───── PROVIDED RECORDS

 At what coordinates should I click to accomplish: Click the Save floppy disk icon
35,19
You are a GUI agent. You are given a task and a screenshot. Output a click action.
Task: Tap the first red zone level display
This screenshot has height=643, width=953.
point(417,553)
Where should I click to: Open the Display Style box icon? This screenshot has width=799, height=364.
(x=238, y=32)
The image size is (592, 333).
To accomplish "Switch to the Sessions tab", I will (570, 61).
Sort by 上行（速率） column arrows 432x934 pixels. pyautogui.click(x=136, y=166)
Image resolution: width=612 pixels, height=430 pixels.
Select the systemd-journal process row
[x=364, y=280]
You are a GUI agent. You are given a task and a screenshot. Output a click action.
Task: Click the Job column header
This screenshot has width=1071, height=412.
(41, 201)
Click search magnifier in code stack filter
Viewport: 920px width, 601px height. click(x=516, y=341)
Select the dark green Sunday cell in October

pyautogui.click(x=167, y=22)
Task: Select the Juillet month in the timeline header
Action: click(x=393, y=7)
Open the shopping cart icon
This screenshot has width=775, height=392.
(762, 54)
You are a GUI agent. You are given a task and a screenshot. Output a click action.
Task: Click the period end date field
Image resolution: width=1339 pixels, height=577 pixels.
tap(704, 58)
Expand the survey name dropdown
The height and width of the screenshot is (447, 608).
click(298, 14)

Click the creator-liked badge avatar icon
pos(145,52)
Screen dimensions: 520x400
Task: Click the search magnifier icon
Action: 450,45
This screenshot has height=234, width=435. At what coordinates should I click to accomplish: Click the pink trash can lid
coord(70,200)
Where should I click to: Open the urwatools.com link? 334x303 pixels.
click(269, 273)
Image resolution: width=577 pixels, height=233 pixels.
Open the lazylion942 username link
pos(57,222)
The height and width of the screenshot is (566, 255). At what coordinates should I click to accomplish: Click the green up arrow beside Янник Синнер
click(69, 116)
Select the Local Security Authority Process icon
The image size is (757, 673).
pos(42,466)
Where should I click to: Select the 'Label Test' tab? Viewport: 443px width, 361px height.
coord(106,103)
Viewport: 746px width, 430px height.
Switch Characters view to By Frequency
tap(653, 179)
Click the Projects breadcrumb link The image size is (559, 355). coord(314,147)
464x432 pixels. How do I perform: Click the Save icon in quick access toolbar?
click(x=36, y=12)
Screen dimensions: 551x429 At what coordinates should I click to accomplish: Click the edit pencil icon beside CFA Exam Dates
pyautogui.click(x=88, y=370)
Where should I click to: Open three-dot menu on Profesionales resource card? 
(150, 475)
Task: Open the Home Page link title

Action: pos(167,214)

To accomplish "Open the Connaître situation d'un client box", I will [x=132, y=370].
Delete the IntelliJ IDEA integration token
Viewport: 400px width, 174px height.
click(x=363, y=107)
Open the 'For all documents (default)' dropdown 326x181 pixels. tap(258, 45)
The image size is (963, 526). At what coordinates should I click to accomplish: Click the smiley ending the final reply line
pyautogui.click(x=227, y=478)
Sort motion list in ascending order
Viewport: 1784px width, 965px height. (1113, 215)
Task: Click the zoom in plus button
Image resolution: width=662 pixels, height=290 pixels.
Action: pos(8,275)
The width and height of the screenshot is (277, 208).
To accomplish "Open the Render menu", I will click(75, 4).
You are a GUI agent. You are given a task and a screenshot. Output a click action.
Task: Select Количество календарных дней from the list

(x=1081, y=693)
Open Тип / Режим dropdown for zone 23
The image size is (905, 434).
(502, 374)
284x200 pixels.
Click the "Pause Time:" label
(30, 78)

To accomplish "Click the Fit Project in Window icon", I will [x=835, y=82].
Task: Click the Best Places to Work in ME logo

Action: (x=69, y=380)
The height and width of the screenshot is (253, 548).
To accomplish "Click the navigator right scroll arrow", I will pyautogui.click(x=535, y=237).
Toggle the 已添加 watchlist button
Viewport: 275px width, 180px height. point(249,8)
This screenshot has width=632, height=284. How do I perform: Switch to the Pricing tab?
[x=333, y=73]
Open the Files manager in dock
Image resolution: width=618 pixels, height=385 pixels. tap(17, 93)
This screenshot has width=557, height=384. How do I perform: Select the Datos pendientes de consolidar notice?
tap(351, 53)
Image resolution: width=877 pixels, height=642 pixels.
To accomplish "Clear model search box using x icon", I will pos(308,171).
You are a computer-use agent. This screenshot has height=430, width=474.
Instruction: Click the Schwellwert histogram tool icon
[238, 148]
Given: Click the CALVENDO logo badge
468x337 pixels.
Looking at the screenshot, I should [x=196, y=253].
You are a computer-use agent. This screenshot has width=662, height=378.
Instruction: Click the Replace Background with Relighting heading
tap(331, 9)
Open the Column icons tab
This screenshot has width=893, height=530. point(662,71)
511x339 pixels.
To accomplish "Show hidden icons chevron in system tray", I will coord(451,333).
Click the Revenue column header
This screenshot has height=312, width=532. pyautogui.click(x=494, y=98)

──────────

*WHAT IS REQUIRED:* Quote the records above from their first line through the line containing "Task: Click the period end date field", both ends included.

*RESULT OF THIS EXERCISE:*
 At what coordinates should I click to accomplish: Click the Save floppy disk icon
35,19
You are a GUI agent. You are given a task and a screenshot. Output a click action.
Task: Tap the first red zone level display
This screenshot has height=643, width=953.
point(417,553)
Where should I click to: Open the Display Style box icon? This screenshot has width=799, height=364.
(x=238, y=32)
The image size is (592, 333).
To accomplish "Switch to the Sessions tab", I will (570, 61).
Sort by 上行（速率） column arrows 432x934 pixels. pyautogui.click(x=136, y=166)
Image resolution: width=612 pixels, height=430 pixels.
Select the systemd-journal process row
[x=364, y=280]
You are a GUI agent. You are given a task and a screenshot. Output a click action.
Task: Click the Job column header
This screenshot has width=1071, height=412.
(41, 201)
Click search magnifier in code stack filter
Viewport: 920px width, 601px height. click(x=516, y=341)
Select the dark green Sunday cell in October

pyautogui.click(x=167, y=22)
Task: Select the Juillet month in the timeline header
Action: click(x=393, y=7)
Open the shopping cart icon
This screenshot has width=775, height=392.
(762, 54)
You are a GUI agent. You are given a task and a screenshot. Output a click action.
Task: Click the period end date field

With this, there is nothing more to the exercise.